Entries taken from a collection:
____
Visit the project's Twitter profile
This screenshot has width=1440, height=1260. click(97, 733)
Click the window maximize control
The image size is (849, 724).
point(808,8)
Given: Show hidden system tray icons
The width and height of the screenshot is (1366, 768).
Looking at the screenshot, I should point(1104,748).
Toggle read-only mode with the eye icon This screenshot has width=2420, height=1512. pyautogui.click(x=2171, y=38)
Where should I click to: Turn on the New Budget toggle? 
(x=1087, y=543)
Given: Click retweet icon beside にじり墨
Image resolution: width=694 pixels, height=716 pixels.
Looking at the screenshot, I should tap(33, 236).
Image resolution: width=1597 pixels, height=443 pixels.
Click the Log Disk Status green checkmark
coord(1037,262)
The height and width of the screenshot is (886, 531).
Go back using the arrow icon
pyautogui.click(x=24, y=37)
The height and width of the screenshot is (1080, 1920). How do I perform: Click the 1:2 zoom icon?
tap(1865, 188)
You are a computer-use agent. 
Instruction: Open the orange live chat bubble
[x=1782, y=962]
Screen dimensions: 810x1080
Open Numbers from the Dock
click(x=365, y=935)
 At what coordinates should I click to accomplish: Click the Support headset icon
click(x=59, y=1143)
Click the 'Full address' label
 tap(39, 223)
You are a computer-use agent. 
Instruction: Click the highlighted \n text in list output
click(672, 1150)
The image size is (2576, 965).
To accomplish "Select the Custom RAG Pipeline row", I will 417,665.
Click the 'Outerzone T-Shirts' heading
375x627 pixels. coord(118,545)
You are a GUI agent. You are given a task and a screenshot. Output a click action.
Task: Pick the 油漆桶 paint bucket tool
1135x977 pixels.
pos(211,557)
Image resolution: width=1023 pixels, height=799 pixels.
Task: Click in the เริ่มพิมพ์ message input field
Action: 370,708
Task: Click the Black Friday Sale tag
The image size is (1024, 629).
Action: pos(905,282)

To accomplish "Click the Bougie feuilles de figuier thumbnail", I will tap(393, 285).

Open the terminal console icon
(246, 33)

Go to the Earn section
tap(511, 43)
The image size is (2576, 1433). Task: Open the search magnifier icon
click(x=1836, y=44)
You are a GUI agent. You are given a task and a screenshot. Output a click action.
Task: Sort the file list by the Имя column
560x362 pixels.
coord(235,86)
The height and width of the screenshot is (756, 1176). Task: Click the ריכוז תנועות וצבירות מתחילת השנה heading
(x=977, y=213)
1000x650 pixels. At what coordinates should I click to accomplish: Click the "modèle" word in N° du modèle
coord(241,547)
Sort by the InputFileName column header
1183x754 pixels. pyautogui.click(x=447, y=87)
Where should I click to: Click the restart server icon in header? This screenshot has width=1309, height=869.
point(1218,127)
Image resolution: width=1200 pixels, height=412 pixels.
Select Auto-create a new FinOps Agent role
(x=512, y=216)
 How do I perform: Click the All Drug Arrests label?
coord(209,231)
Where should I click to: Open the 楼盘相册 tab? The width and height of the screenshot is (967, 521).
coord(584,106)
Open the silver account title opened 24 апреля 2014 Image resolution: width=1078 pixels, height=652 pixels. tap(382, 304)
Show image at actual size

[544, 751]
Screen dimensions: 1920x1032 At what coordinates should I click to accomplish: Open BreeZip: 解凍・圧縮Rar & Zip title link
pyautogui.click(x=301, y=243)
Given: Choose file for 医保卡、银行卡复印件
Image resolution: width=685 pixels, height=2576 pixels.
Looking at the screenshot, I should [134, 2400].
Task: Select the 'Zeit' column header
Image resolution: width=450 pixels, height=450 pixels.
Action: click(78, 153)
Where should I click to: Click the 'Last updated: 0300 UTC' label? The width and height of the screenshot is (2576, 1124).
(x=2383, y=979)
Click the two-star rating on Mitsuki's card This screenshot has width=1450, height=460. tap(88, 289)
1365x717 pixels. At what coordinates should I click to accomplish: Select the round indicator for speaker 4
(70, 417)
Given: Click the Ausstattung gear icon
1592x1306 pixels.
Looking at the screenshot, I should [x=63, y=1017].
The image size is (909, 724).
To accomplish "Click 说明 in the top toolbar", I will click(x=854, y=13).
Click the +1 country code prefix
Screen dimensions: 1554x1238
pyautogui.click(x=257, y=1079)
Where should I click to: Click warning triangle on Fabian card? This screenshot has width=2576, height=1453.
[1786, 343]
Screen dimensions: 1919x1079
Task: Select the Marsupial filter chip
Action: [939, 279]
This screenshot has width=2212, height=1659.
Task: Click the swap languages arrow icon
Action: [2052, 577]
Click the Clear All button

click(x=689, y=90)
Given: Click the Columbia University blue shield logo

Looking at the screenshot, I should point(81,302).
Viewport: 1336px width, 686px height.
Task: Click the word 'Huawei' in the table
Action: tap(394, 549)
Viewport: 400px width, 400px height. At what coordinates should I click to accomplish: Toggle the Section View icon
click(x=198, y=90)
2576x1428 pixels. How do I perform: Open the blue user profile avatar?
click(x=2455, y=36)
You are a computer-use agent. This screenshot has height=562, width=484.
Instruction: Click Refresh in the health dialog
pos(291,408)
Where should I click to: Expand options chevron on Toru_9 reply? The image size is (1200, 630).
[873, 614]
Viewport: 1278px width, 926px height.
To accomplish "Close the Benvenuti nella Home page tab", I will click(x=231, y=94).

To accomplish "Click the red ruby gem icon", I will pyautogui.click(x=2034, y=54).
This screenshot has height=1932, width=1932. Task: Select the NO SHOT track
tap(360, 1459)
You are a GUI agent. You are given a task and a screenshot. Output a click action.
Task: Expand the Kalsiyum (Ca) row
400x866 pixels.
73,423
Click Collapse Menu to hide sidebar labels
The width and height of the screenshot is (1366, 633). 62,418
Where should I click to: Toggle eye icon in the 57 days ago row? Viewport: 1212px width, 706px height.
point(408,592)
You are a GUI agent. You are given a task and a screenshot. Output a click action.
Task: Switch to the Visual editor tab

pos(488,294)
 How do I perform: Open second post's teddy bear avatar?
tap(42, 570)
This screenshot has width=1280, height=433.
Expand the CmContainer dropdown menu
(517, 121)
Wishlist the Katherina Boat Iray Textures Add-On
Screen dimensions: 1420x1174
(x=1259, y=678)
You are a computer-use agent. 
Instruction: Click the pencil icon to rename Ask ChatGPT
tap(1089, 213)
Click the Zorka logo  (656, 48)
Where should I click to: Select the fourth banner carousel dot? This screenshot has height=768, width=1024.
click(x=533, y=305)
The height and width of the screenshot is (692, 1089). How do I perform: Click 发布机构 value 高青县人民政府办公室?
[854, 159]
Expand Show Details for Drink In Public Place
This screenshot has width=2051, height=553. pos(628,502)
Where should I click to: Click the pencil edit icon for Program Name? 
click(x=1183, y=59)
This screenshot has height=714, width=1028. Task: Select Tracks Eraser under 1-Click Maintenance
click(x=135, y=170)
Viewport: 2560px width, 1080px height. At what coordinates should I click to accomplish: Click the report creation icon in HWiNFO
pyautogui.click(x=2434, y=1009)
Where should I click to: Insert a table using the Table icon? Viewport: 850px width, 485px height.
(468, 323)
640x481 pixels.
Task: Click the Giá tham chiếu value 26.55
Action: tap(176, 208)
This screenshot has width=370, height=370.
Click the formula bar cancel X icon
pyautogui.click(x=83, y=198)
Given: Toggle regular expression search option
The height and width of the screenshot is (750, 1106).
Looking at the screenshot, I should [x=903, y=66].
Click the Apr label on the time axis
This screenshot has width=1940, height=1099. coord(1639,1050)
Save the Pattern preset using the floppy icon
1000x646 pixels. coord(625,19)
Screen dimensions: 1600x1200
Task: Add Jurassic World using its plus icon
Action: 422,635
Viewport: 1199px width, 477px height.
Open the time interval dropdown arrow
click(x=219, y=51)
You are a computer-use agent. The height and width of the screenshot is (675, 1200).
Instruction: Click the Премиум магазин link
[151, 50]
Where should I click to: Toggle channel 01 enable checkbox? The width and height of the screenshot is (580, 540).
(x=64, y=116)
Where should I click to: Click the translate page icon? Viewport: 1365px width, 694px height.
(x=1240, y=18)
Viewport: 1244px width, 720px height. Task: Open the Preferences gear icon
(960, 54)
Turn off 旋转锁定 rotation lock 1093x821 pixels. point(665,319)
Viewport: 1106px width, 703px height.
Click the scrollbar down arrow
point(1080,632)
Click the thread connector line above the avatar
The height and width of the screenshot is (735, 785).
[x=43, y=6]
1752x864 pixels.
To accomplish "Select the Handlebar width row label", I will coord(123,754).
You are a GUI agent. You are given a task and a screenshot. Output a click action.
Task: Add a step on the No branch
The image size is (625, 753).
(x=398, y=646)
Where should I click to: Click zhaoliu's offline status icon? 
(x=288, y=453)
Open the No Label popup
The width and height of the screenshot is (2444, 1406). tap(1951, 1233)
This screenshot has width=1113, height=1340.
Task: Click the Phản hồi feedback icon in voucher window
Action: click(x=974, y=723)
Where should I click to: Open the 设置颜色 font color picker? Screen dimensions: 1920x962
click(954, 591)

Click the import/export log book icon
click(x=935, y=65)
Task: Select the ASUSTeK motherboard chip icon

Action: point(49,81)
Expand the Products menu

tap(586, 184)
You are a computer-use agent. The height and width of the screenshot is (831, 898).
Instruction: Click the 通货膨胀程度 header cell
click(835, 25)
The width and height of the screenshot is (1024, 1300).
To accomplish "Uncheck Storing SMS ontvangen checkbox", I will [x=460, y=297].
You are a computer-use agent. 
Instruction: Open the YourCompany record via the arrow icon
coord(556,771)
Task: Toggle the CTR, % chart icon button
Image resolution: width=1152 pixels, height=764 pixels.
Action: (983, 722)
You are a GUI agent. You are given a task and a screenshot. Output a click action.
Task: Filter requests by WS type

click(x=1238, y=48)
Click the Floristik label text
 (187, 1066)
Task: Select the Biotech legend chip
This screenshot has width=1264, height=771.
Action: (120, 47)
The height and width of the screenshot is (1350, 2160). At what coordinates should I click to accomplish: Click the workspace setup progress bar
____
◆ OBJECTIVE ◆
Rewrite the data from its start through the line containing "tap(1865, 188)", swapping "Twitter profile" for "X profile". Leave everything else in those lines unchanged.

◆ EXPECTED ANSWER ◆
Visit the project's X profile
This screenshot has width=1440, height=1260. click(97, 733)
Click the window maximize control
The image size is (849, 724).
point(808,8)
Given: Show hidden system tray icons
The width and height of the screenshot is (1366, 768).
Looking at the screenshot, I should point(1104,748).
Toggle read-only mode with the eye icon This screenshot has width=2420, height=1512. pyautogui.click(x=2171, y=38)
Where should I click to: Turn on the New Budget toggle? 
(x=1087, y=543)
Given: Click retweet icon beside にじり墨
Image resolution: width=694 pixels, height=716 pixels.
Looking at the screenshot, I should tap(33, 236).
Image resolution: width=1597 pixels, height=443 pixels.
Click the Log Disk Status green checkmark
coord(1037,262)
The height and width of the screenshot is (886, 531).
Go back using the arrow icon
pyautogui.click(x=24, y=37)
The height and width of the screenshot is (1080, 1920). How do I perform: Click the 1:2 zoom icon?
tap(1865, 188)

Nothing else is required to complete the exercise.